WHAT IS BEING ASKED » The answer is a stretch of the material below, returned exactly: the line containing "Contact Us (417, 489)", the line containing "Sport (22, 1948)", and all lines between.

EXERCISE DATA »
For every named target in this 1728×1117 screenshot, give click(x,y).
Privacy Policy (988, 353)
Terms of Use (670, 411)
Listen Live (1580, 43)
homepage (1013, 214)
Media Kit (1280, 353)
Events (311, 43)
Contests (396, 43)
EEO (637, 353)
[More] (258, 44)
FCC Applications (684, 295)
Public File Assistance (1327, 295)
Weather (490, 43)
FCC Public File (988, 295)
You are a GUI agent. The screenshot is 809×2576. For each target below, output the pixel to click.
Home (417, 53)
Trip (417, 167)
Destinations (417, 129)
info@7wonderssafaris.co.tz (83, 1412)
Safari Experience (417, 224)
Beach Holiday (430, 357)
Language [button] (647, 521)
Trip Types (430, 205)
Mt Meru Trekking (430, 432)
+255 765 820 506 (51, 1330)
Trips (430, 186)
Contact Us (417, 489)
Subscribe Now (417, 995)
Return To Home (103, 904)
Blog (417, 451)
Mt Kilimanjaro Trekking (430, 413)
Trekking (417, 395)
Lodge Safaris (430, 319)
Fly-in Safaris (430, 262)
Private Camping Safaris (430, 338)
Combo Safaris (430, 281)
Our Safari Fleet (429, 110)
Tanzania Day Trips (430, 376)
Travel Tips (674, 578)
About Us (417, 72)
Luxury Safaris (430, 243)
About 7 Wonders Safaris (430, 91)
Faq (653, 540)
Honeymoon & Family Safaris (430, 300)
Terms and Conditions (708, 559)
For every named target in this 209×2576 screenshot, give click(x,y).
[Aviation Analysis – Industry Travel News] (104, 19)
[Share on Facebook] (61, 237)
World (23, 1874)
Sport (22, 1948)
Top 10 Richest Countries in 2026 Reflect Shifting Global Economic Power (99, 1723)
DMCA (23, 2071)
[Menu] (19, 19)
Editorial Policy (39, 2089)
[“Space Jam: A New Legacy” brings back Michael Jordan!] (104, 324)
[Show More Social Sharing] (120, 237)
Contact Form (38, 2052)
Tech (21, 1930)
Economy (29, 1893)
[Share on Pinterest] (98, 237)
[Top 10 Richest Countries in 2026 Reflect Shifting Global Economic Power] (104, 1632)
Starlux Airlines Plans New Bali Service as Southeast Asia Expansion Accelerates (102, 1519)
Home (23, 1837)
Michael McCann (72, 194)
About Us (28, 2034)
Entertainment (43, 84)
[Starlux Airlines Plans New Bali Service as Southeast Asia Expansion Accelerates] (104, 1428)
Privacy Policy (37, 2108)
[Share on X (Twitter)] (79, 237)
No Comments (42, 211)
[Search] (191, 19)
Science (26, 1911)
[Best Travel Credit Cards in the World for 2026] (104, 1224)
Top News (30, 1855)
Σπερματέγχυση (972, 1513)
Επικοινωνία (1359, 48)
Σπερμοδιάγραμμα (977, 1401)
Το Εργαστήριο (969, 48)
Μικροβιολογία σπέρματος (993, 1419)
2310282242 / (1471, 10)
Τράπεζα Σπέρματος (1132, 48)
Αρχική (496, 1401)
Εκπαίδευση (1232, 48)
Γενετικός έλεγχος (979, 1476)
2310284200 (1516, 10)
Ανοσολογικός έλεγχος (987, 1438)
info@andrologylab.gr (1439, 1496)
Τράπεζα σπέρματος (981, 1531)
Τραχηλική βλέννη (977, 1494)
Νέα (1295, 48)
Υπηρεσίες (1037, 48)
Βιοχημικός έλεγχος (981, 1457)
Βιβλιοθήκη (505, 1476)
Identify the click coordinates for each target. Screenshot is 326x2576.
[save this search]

EXPECTED OUTPUT »
Contact Us (417, 489)
Subscribe Now (417, 995)
Return To Home (103, 904)
Blog (417, 451)
Mt Kilimanjaro Trekking (430, 413)
Trekking (417, 395)
Lodge Safaris (430, 319)
Fly-in Safaris (430, 262)
Private Camping Safaris (430, 338)
Combo Safaris (430, 281)
Our Safari Fleet (429, 110)
Tanzania Day Trips (430, 376)
Travel Tips (674, 578)
About Us (417, 72)
Luxury Safaris (430, 243)
About 7 Wonders Safaris (430, 91)
Faq (653, 540)
Honeymoon & Family Safaris (430, 300)
Terms and Conditions (708, 559)
For every named target in this 209×2576 screenshot, give click(x,y).
[Aviation Analysis – Industry Travel News] (104, 19)
[Share on Facebook] (61, 237)
World (23, 1874)
Sport (22, 1948)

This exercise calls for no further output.